▸ Problem description: Below are records; copy every line among them that contains the word "video".

▸ Records provided:
^^^^^^^^^^^^^^^^

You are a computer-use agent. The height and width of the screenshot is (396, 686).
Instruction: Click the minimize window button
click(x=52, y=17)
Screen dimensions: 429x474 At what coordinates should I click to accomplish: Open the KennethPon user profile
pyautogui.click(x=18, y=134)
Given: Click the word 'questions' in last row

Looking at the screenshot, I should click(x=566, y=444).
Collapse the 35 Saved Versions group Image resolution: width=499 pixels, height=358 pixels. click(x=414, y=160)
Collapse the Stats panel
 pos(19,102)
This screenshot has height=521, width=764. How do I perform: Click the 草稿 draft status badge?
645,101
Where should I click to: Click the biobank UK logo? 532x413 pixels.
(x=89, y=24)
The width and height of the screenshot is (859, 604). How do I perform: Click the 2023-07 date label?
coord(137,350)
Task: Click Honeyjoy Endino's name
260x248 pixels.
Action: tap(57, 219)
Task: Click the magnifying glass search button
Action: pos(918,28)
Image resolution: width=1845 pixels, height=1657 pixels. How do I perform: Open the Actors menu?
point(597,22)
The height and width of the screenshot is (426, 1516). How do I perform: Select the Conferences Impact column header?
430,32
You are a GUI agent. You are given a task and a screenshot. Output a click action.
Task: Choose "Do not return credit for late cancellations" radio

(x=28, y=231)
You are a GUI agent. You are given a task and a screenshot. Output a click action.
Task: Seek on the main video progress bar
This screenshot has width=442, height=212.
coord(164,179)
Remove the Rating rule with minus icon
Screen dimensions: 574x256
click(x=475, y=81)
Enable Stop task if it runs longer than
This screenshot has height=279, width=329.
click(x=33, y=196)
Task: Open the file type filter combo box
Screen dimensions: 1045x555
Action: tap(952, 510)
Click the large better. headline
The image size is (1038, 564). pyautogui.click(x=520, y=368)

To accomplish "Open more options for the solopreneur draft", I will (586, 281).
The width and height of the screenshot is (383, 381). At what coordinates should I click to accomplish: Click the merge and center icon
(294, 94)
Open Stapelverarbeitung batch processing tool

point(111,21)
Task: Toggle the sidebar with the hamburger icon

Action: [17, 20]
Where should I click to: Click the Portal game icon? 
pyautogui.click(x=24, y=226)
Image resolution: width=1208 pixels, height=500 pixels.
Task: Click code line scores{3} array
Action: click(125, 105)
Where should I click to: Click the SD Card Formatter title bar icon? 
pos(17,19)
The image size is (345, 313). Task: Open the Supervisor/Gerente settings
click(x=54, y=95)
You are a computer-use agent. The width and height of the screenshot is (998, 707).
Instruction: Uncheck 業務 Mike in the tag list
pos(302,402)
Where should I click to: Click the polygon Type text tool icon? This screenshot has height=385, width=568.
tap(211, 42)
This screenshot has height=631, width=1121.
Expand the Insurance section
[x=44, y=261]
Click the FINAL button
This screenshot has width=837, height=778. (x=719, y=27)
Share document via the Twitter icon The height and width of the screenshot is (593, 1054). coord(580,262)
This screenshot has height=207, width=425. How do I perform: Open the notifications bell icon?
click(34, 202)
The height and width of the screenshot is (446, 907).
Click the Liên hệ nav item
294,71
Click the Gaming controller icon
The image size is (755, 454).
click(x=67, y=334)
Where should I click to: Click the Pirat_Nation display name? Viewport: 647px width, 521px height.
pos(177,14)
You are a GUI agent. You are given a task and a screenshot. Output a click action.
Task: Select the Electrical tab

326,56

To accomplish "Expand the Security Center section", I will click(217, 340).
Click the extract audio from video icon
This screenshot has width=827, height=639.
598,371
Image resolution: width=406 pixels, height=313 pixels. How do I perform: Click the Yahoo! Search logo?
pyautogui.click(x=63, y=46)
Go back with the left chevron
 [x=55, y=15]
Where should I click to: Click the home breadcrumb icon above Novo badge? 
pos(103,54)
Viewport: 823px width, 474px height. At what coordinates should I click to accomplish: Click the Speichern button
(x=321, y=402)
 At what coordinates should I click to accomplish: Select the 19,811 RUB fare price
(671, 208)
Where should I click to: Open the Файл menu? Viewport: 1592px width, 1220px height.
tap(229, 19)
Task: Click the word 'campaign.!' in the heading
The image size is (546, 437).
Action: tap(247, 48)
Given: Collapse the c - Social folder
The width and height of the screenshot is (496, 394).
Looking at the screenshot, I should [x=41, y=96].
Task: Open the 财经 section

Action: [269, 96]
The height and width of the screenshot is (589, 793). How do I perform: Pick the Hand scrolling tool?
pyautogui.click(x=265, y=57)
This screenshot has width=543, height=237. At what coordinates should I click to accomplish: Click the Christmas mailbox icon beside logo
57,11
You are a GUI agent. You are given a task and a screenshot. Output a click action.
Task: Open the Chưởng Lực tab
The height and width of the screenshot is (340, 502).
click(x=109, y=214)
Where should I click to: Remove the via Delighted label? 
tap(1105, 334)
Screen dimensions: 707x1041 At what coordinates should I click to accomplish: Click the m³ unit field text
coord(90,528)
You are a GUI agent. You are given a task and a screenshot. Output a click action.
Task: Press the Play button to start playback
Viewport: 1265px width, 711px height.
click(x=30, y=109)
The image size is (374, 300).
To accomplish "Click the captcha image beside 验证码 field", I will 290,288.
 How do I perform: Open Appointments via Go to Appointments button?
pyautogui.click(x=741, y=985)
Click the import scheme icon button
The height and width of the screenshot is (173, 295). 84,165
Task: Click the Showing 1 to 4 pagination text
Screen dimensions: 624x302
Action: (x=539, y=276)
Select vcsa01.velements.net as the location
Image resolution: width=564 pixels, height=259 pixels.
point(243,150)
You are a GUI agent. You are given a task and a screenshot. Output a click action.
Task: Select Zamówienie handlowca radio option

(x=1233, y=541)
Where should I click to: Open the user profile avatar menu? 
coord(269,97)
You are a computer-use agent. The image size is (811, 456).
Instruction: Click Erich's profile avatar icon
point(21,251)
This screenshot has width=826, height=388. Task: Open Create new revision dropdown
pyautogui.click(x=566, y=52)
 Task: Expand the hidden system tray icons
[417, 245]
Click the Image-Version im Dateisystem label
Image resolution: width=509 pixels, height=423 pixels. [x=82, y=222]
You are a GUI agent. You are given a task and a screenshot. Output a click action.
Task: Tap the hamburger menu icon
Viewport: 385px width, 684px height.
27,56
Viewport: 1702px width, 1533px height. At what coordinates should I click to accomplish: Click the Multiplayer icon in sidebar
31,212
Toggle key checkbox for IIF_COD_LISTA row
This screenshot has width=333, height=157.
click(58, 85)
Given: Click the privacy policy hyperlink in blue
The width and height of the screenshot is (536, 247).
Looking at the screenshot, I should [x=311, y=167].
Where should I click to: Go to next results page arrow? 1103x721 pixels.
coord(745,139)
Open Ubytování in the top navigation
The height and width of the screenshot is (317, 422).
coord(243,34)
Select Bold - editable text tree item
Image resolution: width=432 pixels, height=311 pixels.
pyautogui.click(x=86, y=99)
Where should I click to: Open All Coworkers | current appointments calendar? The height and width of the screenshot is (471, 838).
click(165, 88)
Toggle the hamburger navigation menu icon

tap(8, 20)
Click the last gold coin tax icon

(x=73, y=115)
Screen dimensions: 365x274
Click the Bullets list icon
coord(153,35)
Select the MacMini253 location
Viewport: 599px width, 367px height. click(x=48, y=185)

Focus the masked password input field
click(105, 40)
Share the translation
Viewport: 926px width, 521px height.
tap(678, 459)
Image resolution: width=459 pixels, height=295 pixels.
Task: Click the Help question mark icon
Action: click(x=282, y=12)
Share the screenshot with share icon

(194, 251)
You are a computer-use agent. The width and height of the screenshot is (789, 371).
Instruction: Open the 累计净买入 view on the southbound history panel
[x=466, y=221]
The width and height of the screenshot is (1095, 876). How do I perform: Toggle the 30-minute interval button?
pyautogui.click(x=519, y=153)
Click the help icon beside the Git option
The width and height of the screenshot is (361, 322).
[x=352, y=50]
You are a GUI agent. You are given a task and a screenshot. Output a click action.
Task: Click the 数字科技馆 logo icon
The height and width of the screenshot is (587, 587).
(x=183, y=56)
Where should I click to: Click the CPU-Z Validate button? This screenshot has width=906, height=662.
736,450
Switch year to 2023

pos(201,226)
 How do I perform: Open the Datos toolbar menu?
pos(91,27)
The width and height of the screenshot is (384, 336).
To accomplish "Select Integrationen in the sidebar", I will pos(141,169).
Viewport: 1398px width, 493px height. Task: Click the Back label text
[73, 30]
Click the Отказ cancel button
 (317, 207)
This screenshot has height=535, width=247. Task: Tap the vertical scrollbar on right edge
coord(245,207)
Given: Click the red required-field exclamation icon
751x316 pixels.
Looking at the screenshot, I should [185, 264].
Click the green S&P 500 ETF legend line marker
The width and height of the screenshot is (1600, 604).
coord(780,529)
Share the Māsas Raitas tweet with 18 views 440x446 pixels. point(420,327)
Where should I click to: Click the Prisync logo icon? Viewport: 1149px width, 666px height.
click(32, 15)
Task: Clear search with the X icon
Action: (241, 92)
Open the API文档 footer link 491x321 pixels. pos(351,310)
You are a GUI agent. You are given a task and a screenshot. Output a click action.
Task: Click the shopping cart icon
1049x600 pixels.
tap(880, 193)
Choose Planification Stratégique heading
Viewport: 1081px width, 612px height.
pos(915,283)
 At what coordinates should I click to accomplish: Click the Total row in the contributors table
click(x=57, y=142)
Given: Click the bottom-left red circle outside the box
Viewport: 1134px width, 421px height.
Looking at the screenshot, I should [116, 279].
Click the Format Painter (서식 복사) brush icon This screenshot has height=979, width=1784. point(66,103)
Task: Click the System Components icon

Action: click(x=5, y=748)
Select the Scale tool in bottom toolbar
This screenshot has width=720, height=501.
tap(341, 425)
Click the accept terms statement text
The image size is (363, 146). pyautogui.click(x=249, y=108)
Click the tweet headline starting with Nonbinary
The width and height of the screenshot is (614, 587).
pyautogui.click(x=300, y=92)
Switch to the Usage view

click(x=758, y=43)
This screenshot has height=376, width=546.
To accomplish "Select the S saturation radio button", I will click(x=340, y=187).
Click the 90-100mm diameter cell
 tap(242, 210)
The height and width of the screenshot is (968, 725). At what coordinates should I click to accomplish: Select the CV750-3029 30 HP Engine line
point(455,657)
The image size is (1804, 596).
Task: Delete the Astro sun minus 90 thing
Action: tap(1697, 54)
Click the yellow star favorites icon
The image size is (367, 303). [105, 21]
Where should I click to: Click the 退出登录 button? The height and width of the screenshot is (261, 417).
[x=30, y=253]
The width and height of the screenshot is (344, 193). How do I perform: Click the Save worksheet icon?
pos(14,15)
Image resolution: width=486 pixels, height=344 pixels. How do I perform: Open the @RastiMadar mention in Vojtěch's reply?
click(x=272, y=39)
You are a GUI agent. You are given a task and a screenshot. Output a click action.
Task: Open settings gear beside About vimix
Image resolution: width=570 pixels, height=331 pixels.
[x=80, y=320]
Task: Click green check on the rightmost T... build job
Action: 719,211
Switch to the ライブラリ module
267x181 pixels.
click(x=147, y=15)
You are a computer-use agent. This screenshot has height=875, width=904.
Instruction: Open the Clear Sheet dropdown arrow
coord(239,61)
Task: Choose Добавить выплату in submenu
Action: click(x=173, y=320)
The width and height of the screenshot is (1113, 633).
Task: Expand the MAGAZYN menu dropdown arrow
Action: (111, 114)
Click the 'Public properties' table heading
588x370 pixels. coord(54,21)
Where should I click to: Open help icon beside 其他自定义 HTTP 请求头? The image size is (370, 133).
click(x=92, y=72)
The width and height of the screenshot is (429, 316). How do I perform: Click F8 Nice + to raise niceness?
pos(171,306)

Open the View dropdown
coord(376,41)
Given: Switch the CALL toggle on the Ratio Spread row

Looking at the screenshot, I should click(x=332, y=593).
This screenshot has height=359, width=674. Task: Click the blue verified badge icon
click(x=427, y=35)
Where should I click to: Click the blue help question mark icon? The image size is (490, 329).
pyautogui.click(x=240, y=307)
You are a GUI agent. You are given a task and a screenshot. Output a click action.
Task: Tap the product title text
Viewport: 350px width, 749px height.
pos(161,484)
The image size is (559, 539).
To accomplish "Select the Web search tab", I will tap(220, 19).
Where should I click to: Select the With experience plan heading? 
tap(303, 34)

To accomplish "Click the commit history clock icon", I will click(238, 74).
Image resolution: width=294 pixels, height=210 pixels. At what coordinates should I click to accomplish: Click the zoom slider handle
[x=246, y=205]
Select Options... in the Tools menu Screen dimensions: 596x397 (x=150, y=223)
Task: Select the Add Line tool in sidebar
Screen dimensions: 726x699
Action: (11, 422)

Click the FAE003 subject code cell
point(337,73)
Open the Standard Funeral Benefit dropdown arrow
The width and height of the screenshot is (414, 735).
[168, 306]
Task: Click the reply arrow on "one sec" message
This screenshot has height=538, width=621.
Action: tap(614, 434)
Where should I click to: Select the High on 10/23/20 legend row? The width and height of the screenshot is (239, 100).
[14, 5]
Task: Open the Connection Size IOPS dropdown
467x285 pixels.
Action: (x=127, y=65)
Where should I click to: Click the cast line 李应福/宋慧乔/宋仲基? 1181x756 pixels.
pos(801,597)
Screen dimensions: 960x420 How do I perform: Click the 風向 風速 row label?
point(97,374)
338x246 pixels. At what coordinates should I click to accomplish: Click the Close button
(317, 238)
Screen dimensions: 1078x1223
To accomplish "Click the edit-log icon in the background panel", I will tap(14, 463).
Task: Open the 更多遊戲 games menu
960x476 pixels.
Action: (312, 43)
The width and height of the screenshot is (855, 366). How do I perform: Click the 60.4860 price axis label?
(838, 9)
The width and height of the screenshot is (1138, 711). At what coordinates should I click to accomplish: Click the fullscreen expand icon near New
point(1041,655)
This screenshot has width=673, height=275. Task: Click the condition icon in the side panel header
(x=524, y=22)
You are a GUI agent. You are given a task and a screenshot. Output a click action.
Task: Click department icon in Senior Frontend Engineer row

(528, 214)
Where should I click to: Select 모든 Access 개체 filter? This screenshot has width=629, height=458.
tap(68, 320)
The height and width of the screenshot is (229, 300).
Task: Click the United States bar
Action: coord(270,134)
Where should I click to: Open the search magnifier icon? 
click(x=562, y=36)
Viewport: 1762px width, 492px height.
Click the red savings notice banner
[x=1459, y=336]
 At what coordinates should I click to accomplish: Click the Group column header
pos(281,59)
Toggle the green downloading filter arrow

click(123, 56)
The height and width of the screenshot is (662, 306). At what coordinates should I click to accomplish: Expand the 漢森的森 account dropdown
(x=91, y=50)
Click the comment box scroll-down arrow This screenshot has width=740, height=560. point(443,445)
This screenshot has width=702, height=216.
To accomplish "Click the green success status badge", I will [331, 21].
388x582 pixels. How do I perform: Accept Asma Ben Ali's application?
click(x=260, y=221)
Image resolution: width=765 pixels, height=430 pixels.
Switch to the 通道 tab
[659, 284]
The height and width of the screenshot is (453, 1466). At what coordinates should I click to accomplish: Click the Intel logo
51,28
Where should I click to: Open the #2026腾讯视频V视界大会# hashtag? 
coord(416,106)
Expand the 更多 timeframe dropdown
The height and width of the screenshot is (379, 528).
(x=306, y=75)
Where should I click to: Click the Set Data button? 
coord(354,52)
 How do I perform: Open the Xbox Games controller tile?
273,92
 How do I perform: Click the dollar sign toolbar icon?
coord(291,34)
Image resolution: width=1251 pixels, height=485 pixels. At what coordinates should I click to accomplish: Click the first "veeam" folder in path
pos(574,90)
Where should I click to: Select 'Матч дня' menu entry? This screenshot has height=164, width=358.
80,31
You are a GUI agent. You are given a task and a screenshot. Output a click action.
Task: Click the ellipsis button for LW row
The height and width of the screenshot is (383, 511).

^^^^^^^^^^^^^^^^

▸ Solution for this task:
Task: Seek on the main video progress bar
Click the extract audio from video icon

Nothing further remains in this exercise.